A new randomized trial in elderly people has confirmed that comprehensive changes in lifestyle can improve memory, thinking, and cognitive processing speed. For decades, scientists have observed that healthy lifestyles, like those described in First Steps on Cognitive Vitality, are associated with less risk of dementia and cognitive decline. But some critics have argued that this protection is not as strong as it appears. Could the people who make healthy choices share other characteristics that lower their risk? Could poor health choices be a consequence rather than a cause of emerging cognitive decline?
Miia Kivipelto, MD, PhD, and other researchers implemented a randomized trial in over 1,200 older people at risk of dementia to find out if their cognitive abilities could be improved with a comprehensive lifestyle intervention. The trial, called FINGER: the Finnish Geriatric Intervention Study to Prevent Cognitive Impairment and Disability, included nutritional guidance, exercise, cognitive training, social activity, and the management of metabolic and vascular health.

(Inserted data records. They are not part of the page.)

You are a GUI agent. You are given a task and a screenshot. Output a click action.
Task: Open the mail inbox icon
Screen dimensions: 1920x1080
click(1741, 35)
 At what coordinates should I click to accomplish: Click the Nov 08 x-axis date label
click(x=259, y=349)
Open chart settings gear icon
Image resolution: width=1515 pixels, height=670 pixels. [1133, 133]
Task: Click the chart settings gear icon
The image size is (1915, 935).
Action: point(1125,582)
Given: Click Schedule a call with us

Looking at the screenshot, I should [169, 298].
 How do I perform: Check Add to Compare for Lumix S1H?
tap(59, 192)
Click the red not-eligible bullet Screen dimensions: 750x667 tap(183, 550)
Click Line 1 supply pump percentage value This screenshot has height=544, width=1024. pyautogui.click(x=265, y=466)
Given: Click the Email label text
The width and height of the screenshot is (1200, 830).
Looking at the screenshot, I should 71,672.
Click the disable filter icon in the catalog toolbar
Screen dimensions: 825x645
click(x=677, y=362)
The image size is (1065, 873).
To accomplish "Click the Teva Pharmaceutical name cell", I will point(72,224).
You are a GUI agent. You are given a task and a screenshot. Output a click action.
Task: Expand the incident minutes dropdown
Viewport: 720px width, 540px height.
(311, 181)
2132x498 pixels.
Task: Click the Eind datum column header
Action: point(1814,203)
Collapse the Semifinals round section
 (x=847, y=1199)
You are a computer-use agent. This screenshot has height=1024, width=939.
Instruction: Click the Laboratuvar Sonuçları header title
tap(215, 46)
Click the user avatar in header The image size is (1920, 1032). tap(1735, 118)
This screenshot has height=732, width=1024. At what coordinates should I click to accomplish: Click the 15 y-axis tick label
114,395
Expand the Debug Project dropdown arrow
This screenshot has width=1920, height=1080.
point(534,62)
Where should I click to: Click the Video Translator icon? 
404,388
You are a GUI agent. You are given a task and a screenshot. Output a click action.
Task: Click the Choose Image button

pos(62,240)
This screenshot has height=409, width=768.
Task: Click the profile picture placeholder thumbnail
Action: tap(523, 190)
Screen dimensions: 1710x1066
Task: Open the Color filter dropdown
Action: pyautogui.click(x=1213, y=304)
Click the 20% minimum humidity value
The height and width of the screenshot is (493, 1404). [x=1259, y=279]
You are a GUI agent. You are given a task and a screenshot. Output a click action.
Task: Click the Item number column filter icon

The results? After only two years, normal older adults who went through the multi-domain lifestyle intervention had better overall cognitive abilities, including improved memory, thinking, and processing speed.
It’s too early to know whether these benefits will translate into protection from dementia, but a longer follow-up study is planned to address that question. Given these early results, it seems reasonable that the intervention will substantially delay the onset of dementia in many people. Delaying dementia by only a few years could have a tremendous impact on the lives of older individuals and our society at large. The Alzheimer’s Association has projected that, if a treatment to delay Alzheimer’s disease by five years were implemented by 2015, it would reduce the number of people with the disease in 2050 by 43 percent and save Medicare $283 billion.
The FINGER trial is only one of three large randomized trials underway in Europe that is testing the idea that a combination of treatments including lifestyle interventions will protect against dementia in a more powerful way than individual treatments. The preDIVA trial is testing whether the risk of dementia and disability can be reduced in over 3,500 elderly people by intensive multi-component care for vascular health, including advice on exercise, diet, and smoking. The MAPT trial is testing whether independently living older adults can be protected from cognitive decline with a comprehensive treatment regimen that includes vascular care, cognitive training, advice on diet and exercise, and a supplement of the omega-3 fatty acid DHA at 800 mg/day.
The FINGER trial results were presented last week by Dr. Kivipelto at the Alzheimer’s Association International Conference (AAIC) in Copenhagen, Denmark.